25.06, go to wikipedia under smilax rotundfolia. They hav some info you are looking for. Also the cured dried nodules are used to make pipes anc small bowls.


----------



## NCHillbilly (May 19, 2010)

The Indians made a gelatin/stock from the roots that was a dietary staple in some areas, but they didn't eat the roots themselves directly. Smilax roots are really tough and woody. The roots were pounded in water, strained, and the gelatin made from the fine sediments. The new growth at the tips of greenbrier shoots is a good edible, similar to asparagus in taste and texture.


----------



## rip18 (May 19, 2010)

I haven't prepared greenbriar roots any way that is tasty - to me anyway.

I have gathered a bunch of tender growing tips & cooked them a couple of ways that were good - 1) I cook 'em like any kind of greens with a fatback or bacon & they are good and 2) I've wrapped them up in tinfoil with hamburger/deer steak & potatoes & onions & cooked them in the coals & they were good.
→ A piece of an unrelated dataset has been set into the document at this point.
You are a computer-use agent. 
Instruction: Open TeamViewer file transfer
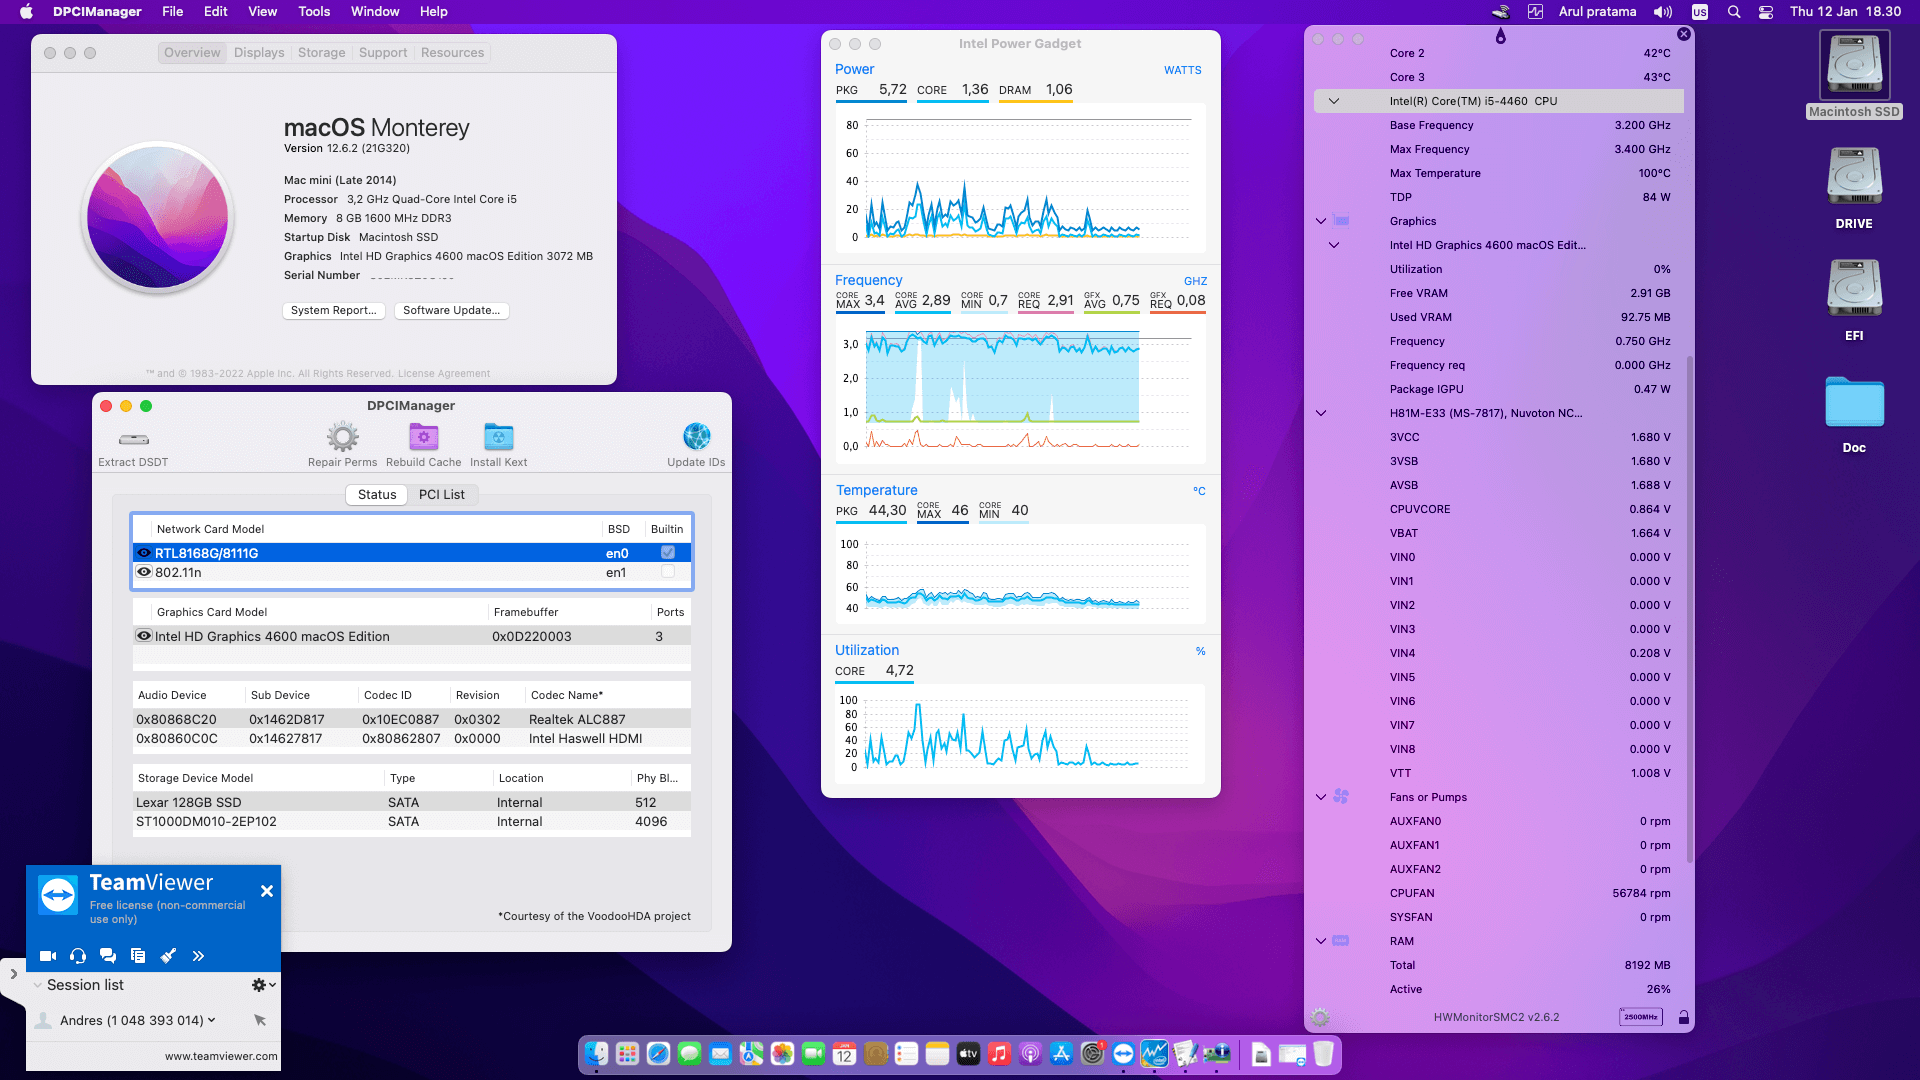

I have boiled the tender tips in salty water, & they were edible, but not something that I'd go out of my way to eat.


----------



## Son (May 19, 2010)

Greenbriar, is also called the   "Wait a minute" vine. When you get wrapped up in those thorns, You will wait a minute.


----------



## collardncornbread (May 19, 2010)

I have eaten the tender shoots raw. Its kind of like eating a raw field pea.But this is the first for me on the root. but if it will put distance between  your backbone and stomach, i'm sure there is a good recipie.
Mabey--it just needs more garlic--


----------



## Nugefan (May 20, 2010)

Son said:


> Greenbriar, is also called the   "Wait a minute" vine. When you get wrapped up in those thorns, You will wait a minute.



     never thought about it that way , but your right as rain ....


----------